INFECTION INCREASE: Nurse Tania Dowsett is urging parents to vaccinate their children.
INFECTION INCREASE: Nurse Tania Dowsett is urging parents to vaccinate their children. Katherine Morris

Whooping cough cases are on the increase

KINGAROY nurse Tania Dowsett is urging parents to vaccinate their children as whooping cough cases rise in the South Burnett.

Mrs Dowsett said she had seen an increase in patients with contagious diseases at the Glendon Street Medical Centre, including whooping cough, measles and mumps.

"There is also an international shortage of whooping cough vaccine because of outbreaks around the world," Mrs Dowsett said.

"It's really hard to get at the moment."

Mrs Dowsett said she encouraged women to get vaccinated for whooping cough while pregnant, which is free.

Darling Downs Public Health Unit Director Dr Penny Hutchinson said whooping cough cases had increased in the Darling Downs public health unit in the past three months.

"It can affect people of any age, in teens and adults infection may cause a persistent cough, however for babies and young children it can be life threatening," she said.

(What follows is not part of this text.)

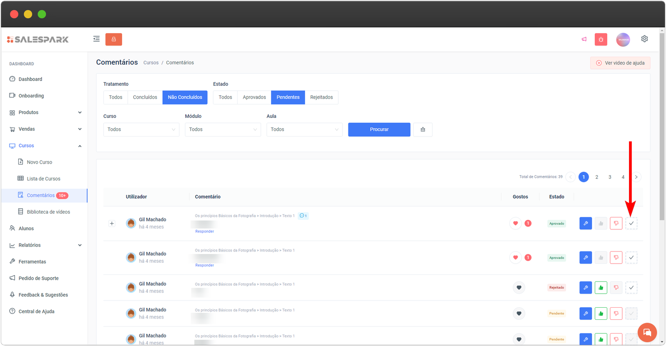The width and height of the screenshot is (666, 346).
Task: Toggle the heart like on first comment
Action: point(515,224)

"Most hospitalisations and deaths occur in children under the age of six months."

Dr Hutchinson said vaccination was the best way to control whooping cough.

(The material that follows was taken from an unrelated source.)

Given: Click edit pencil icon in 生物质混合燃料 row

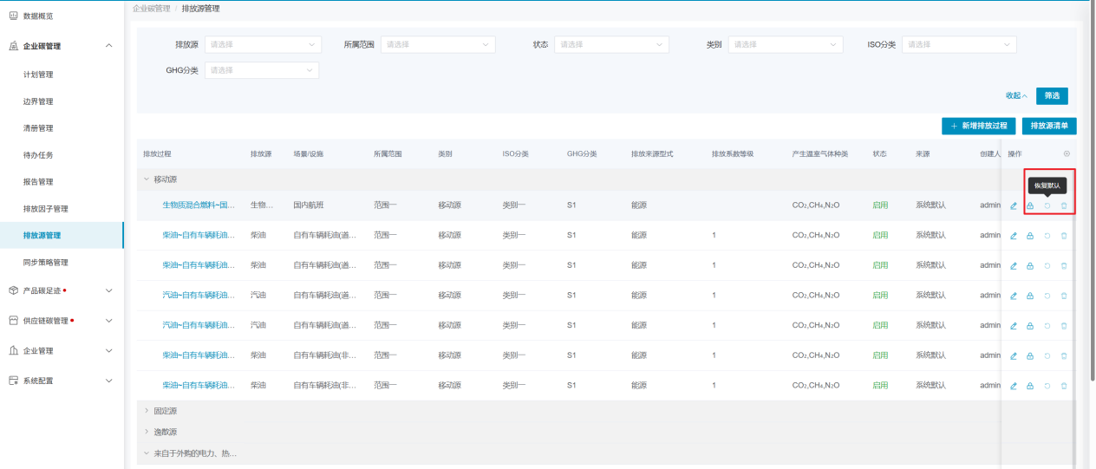Looking at the screenshot, I should pos(1013,205).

All childhood vaccinations are free for children and throughout high school from the doctor or community health.

Mrs Dowsett said she had seen a rise of children being vaccinated after the No Jab No Pay legislation came into force.

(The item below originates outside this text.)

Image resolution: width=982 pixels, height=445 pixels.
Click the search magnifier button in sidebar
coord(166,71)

"It's the simple fact that the No Jab No Pay legislation has come in, more and more parents are deciding to vaccinate," she said.

"All vaccinations are free for children and throughout out high school," she said.

"In the end it's the parent's choice."

She said in her more than 20 years of nursing she had always seen parents who had decided against getting their children vaccinated.

"They've always had the right to say no, but the government is making it harder," she said.

She said she had noticed a rise in teenagers who had not been fully vaccinated.

Mrs Dowsett said she felt people made the choice because they did not have enough knowledge on the importance of vaccinating.

"There is no scientific proof, we see the manifestation of autism at the age children are getting vaccinated, there is no actual proof," she said.